begin SOURCE RECORDS

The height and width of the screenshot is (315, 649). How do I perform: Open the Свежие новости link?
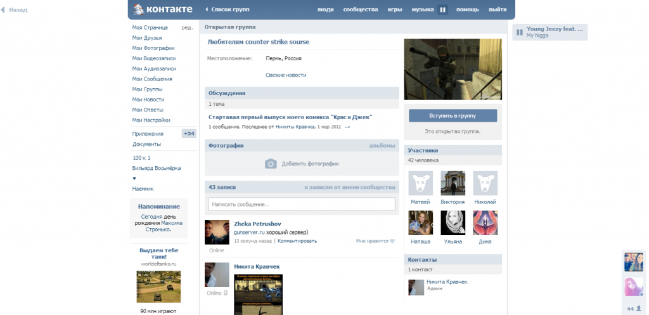coord(286,75)
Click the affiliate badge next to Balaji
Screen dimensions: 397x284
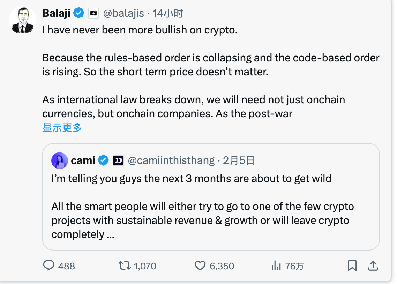[93, 13]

end SOURCE RECORDS

* **GIVEN REQUEST**
Reproduce each line of the listing above verbatim, omitting the pictures.

* **FINISHED EXERCISE**
The height and width of the screenshot is (315, 649). How do I perform: Open the Свежие новости link?
coord(286,75)
Click the affiliate badge next to Balaji
Screen dimensions: 397x284
[93, 13]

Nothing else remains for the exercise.